Scicli è tra le cinque città più romantiche d’Italia, almeno in base a quello detto dalla rivista “Dolce & Gabbana Luxury Magazine Online” insieme a Firenze, Roma, Venezia e Verona. Scicli è un comune italiano di 25.868 abitanti, della provincia di Ragusa, in Sicilia. Si tratta di una monumentale città barocca dalle forme di un eccelso presepe vivente. Nel 2002 il suo centro storico è stato insignito del titolo di Patrimonio dell’Umanità da parte dell’UNESCO, insieme con Val di Noto. Oltre alla lingua ufficiale italiana, a Scicli si parla il dialetto sicialino, ed oggi è conosciuta soprattutto per essere la patria del famosissimo Commissario Montalbano. Da anni è meta turistica, grazie al suo clima temperato e mite che permette di avere estati caldi e fresche. Ogni anno turisti da tutta Italia e non solo, popolano nelle stradine della città per ammirare il bellissimo mare siciliano e la vista mozzafiato che offre la città.

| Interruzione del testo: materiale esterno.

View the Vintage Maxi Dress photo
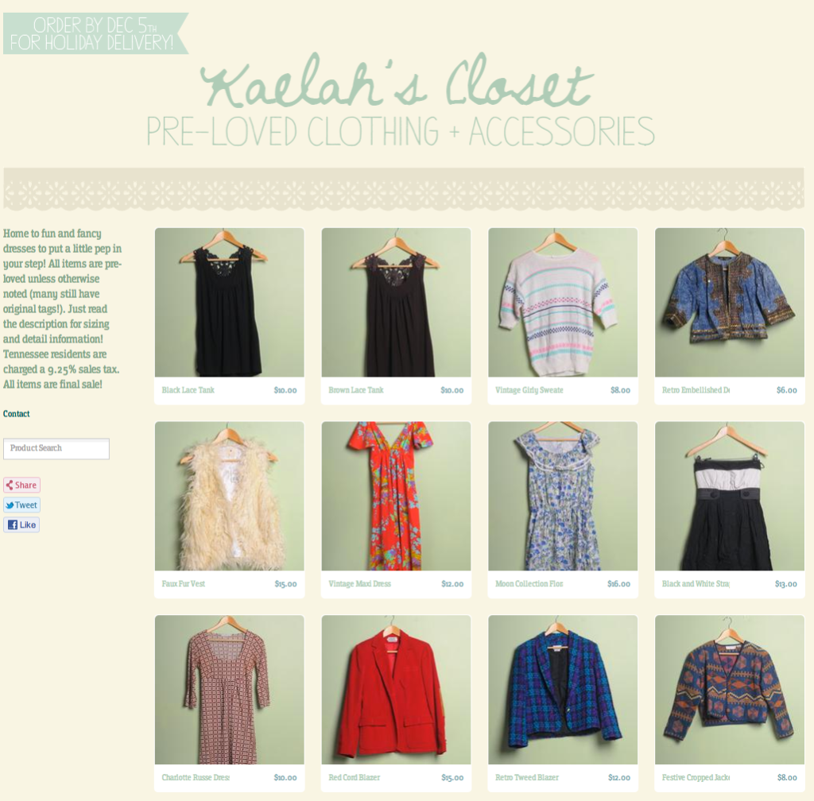 [x=396, y=496]
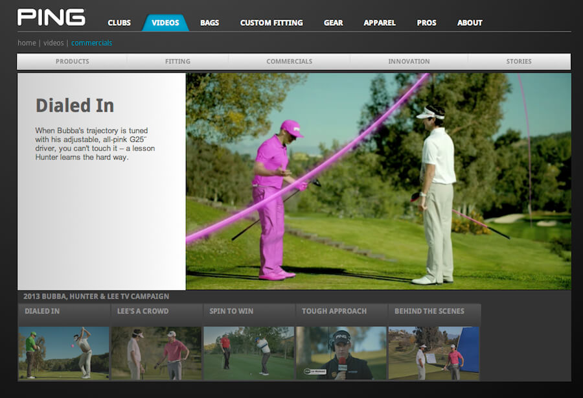Select the Tough Approach video thumbnail

[x=341, y=353]
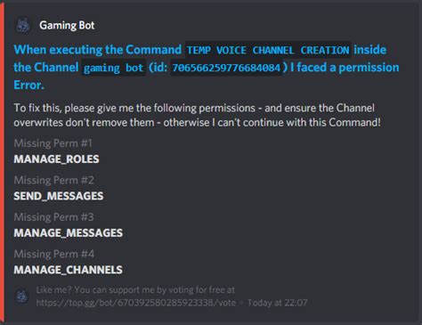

Una città monumentale che offre tanto da visitare, come le tante opere architettoniche: la chiesa di San Matteo, chiesa di San Guglielmo, chiesa di San Giuseppe, chiesa di Santa Teresa, Convento di Sant’Antonino, Convento del Rosario, Sito della Grotta Maggiore datato fra l’età del Rame e l’età del Bronzo (1500 a.C. – 800 a.C.) . Oltre ai due castelli “Castellaccio” e “Castello dei Tre Cantoni”, nel territorio sciclitano sono presenti diverse aree di interesse particolarmente diversificate per datazione e tipologia come la Necropoli in contrada Ronna Fridda, e Cancellieri è un sito del periodo greco classico, databile dal IV al II sec. a.C. Include una fattoria greca del IV sec. Inoltre il  territorio di Scicli ha il litorale più esteso fra tutti i comuni della provincia di Ragusa. La fascia costiera che va da Pozzallo a Marina di Ragusa è fortemente antropizzata (centri abitati, coltivazioni intensive in serra, coltivazioni estensive, infrastrutture) sebbene conservi in più punti zone incontaminate e selvagge, la sua economia è basata quasi esclusivamente sull’agricoltura intensiva e sulla produzione di primaticci. Come non dimenticare le gustosissime varietà gastronomiche della cittadina, gli ingredienti fondamentali sono le carni (vitello, maiale, agnello, pollame, coniglio, tacchino), i formaggi, la ricotta, la pasta di grano duro, gli ortaggi, il miele, le mandorle, i cereali, le olive, l’origano, i capperi, il rosmarino, la salvia, il peperoncino, la menta, l’estratto di pomodoro ed i pomodori secchi. Mentre nelle tre borgate marinare di Scicli (Donnalucata, Cava D’Aliga e Sampieri) la cucina si basa prevalentemente sul pescato (seppie, polpi, gamberi, tonno, acciughe, sarde, sgombri, orate, spigole, cernie, triglie, ecc.). Quindi se vi trovate a passare per l’Italia Meridionale, non fatevi scappare un salto alla bellissima città di Scicli, che a quanto pare sia tra le città più romantiche d’Italia!